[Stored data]
■ ■ ■ ■ ■ ■ ■
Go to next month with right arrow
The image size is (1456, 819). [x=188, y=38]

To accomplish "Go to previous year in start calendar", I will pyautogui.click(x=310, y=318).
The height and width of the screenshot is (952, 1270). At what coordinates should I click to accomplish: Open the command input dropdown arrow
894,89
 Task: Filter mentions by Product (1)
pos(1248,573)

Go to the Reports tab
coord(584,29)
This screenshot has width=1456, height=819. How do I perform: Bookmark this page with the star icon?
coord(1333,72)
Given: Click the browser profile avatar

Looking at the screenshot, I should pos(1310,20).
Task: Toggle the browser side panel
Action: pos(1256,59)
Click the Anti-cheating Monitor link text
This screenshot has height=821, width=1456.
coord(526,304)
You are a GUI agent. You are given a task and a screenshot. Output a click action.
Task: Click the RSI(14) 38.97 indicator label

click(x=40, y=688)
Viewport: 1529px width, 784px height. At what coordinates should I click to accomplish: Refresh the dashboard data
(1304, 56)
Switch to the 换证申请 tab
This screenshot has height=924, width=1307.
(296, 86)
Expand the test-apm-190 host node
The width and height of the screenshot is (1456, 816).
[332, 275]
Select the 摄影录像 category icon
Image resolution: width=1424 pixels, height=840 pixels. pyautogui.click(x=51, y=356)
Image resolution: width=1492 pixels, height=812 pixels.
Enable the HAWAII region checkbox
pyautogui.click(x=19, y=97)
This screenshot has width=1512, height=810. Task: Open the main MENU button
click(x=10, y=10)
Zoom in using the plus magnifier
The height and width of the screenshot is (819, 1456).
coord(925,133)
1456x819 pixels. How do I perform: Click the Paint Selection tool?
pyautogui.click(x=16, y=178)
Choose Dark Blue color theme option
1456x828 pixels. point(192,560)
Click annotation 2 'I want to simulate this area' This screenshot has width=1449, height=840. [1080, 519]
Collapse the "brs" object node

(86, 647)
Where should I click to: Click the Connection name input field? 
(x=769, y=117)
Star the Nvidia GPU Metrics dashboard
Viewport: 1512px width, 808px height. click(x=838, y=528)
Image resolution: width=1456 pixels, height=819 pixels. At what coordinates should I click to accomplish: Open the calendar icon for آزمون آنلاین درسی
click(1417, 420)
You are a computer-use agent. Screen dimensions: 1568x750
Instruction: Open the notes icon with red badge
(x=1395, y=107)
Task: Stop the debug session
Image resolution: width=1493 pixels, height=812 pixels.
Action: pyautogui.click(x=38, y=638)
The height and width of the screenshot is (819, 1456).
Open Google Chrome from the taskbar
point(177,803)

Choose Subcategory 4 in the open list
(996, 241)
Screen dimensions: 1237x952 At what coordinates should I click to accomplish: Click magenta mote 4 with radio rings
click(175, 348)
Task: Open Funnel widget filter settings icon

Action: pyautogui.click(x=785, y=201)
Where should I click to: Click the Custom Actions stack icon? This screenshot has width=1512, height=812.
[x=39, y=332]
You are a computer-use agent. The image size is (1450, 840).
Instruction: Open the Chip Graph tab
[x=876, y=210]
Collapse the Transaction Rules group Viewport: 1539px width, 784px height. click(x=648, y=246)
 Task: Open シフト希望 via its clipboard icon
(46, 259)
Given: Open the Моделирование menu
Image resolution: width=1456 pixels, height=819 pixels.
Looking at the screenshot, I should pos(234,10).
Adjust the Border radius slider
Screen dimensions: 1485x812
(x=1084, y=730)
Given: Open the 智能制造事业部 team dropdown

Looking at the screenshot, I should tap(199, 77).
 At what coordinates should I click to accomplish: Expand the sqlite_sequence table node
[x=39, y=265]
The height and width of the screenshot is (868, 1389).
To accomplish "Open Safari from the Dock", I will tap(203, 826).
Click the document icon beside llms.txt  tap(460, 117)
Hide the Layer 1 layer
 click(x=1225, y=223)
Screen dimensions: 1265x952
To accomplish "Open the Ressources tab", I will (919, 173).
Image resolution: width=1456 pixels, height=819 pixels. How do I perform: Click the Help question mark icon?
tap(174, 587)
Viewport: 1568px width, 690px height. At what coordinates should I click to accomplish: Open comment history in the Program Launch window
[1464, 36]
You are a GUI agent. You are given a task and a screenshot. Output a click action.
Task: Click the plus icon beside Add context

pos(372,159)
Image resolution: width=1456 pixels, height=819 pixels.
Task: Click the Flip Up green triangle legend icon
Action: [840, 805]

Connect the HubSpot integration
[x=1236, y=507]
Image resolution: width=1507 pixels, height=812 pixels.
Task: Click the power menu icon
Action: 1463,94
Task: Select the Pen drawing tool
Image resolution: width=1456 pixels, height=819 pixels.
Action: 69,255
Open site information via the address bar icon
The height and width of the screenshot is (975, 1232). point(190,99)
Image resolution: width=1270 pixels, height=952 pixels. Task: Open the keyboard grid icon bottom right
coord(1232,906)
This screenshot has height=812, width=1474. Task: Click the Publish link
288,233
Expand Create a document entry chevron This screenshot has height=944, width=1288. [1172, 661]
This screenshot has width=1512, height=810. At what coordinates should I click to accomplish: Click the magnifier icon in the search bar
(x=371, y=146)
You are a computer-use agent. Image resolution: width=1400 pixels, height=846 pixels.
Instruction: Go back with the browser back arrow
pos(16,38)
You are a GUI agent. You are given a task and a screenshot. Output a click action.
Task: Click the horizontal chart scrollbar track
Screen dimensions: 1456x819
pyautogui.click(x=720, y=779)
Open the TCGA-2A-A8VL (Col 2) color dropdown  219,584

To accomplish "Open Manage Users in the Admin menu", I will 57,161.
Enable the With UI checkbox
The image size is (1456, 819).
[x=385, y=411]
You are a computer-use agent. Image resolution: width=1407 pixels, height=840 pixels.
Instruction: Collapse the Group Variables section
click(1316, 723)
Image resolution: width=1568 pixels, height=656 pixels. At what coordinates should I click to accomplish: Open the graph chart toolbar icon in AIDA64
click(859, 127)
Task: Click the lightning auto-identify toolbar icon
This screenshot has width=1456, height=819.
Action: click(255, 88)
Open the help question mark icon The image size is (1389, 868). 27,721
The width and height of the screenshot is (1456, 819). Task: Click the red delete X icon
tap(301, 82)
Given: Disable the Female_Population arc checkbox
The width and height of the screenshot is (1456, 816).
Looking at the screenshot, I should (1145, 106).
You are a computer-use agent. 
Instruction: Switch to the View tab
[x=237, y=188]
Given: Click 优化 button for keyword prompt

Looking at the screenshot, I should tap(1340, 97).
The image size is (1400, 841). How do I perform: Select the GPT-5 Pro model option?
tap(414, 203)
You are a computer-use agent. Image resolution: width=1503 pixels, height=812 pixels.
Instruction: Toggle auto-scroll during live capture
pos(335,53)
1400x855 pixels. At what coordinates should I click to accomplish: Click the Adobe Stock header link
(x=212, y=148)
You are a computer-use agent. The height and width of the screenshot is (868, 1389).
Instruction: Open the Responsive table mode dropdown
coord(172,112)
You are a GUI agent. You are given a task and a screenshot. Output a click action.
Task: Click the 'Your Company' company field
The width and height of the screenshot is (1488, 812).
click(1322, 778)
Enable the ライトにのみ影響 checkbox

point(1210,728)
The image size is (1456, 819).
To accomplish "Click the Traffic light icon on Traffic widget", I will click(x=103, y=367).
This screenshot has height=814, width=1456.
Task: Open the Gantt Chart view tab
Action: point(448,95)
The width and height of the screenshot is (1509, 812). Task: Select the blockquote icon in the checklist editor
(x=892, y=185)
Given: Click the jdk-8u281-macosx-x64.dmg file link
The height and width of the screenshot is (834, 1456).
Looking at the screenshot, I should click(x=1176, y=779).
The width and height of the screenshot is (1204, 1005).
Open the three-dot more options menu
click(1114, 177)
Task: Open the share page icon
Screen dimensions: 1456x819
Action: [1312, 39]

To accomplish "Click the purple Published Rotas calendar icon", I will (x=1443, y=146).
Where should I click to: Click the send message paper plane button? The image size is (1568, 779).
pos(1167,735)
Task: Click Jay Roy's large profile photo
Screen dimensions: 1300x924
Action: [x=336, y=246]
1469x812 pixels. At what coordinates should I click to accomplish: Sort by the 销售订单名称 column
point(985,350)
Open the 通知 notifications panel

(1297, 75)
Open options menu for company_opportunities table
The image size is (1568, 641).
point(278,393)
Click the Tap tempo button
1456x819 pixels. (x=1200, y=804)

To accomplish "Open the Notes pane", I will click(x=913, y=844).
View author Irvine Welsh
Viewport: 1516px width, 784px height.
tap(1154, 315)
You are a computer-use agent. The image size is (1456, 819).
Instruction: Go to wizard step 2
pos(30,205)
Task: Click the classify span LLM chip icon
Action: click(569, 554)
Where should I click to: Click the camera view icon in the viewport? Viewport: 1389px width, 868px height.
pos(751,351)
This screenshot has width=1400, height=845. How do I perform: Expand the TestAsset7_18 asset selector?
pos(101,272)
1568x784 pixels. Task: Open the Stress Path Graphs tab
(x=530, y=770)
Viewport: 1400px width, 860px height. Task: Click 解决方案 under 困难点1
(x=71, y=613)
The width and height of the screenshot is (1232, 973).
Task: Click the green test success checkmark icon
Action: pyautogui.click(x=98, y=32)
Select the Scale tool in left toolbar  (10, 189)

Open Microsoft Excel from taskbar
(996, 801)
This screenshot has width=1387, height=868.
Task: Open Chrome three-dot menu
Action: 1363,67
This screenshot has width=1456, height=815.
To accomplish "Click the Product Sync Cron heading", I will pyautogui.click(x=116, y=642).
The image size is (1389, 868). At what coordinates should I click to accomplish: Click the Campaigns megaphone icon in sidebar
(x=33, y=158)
■ ■ ■ ■ ■ ■ ■
_Problem statement:_ Copy out, word for word, the part of the entries above that begins at the line with "Collapse the Transaction" and ends at the line with "Given: Open the Моделирование menu", including both.

_Task solution:_
Collapse the Transaction Rules group Viewport: 1539px width, 784px height. click(x=648, y=246)
 Task: Open シフト希望 via its clipboard icon
(46, 259)
Given: Open the Моделирование menu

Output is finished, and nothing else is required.